On June 22, an ad-hoc online forum for this alliance was co-organized by the European Economic and Trade Office (EETO), the American Institute in Taiwan (AIT), the Japan-Taiwan Exchange Association (JTEA), and Taiwan’s Ministry of Economic Affairs.
The attendees included Filip Grzegorzewski, head of the EETO; Brent Christensen, director of the AIT; Mitsuaki Hoshino, the deputy representative of the JTEA; and Mei-Hua Wang, minister of Taiwan’s Economic Affairs.
During the event, participants emphasized the importance of advancing tech supply chain cooperation among the like-minded allies. Recognizing that no single economy can produce everything it needs, they believed it is in their common interest to guarantee that allies and partners have resilient supply chains, according to a joint press release.
The organizers also invited representatives from government, industry, academia, and research institutes in the allies’ countries to share best business practices.
William Brent Christensen expressed that supply chains are “a critical element of … national security.” He noted that “from the silicon wafers to the semiconductors, to the installed components in the latest consumer electronics, Taiwan is truly the central node for global trade in ICT products. And Taiwan’s semiconductor industry is the envy of the world,” he said.
“Taiwan has demonstrated time and again that it is a reliable partner and a critical player for moving towards a more sustainable global economy,” Christensen said.
Topmost Priority: Joining Hands to Strengthen the Resilience of Supply Chains
Deputy Assistant Secretary of State for Trade Policy and Negotiations Matt Murray stated that the United States takes cooperation with Taiwan in terms of supply chains very seriously; and that the Republic of China can play a more significant role amid global economic challenges.
He also thanked Taiwan—the home of the world’s largest cluster of semiconductor makers—for helping solve America’s chip shortage.
According to Murray, the United States has placed semiconductors, electric vehicle batteries, rare earth minerals, and pharmaceuticals on the list of key strategic materials.
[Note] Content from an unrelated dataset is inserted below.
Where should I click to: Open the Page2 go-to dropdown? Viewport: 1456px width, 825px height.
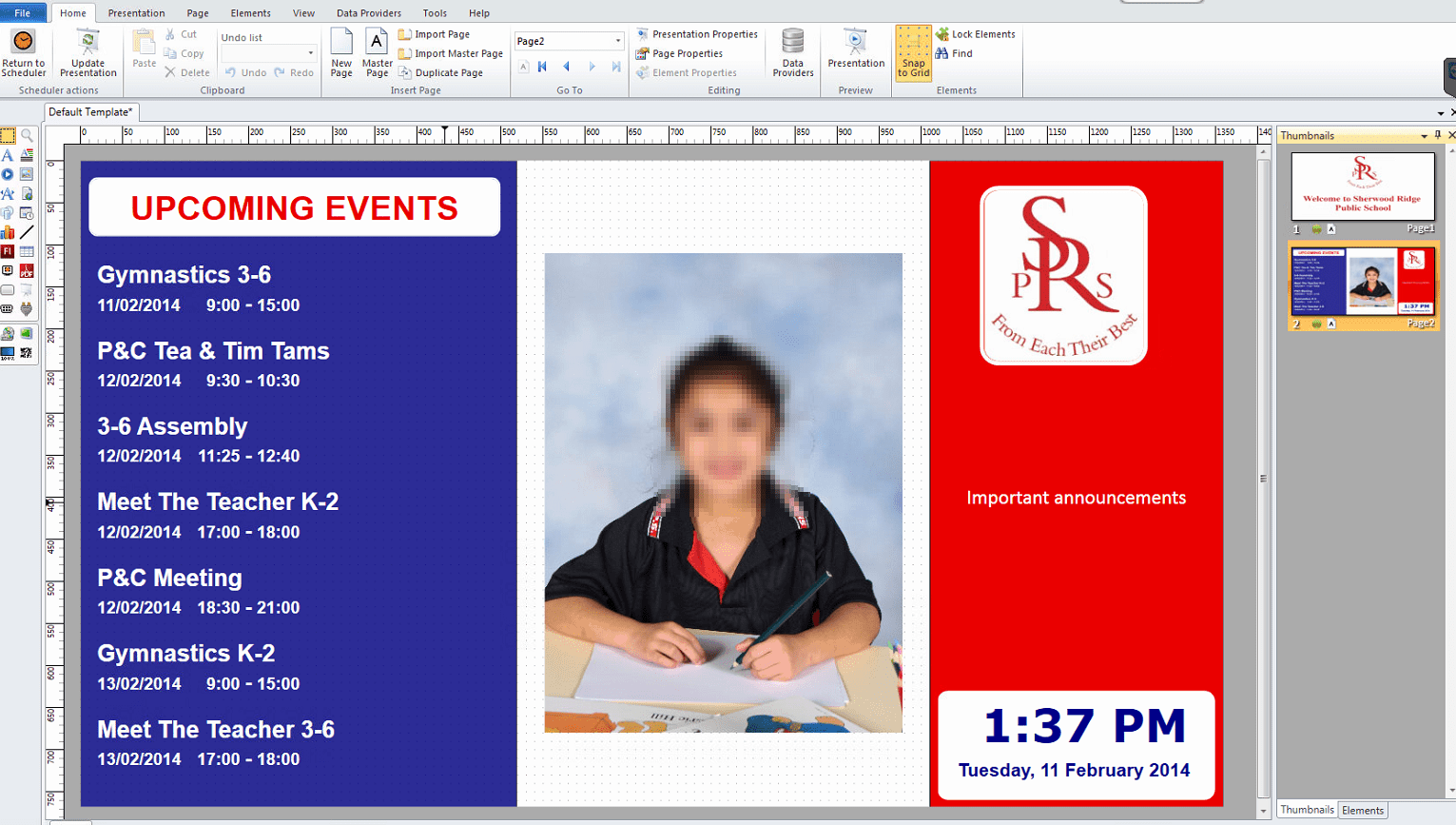[617, 41]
He expressed it will be a primary concern for the United States to cooperate with its partners to strengthen the supply chain resilience.
Arati Shroff, deputy chief of the Economic Section at the AIT in Taipei, believes that supply chains are of great importance to solving issues of labor, environmental protection, human rights, cybersecurity, intellectual property rights, among others.
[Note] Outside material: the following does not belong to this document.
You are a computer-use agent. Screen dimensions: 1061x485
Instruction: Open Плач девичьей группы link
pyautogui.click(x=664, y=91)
Edouard Bourcieu, chief economist of the European Commission for Trade, expressed that the EU attaches great importance to supply chain resilience as well. He revealed that overdependence on other nations, though not serious in the EU, existed among 137 of 5,200 EU imports, mainly from China, Brazil, and Vietnam, in order of severity. The EU is considering alternative sources of supply, the economist added.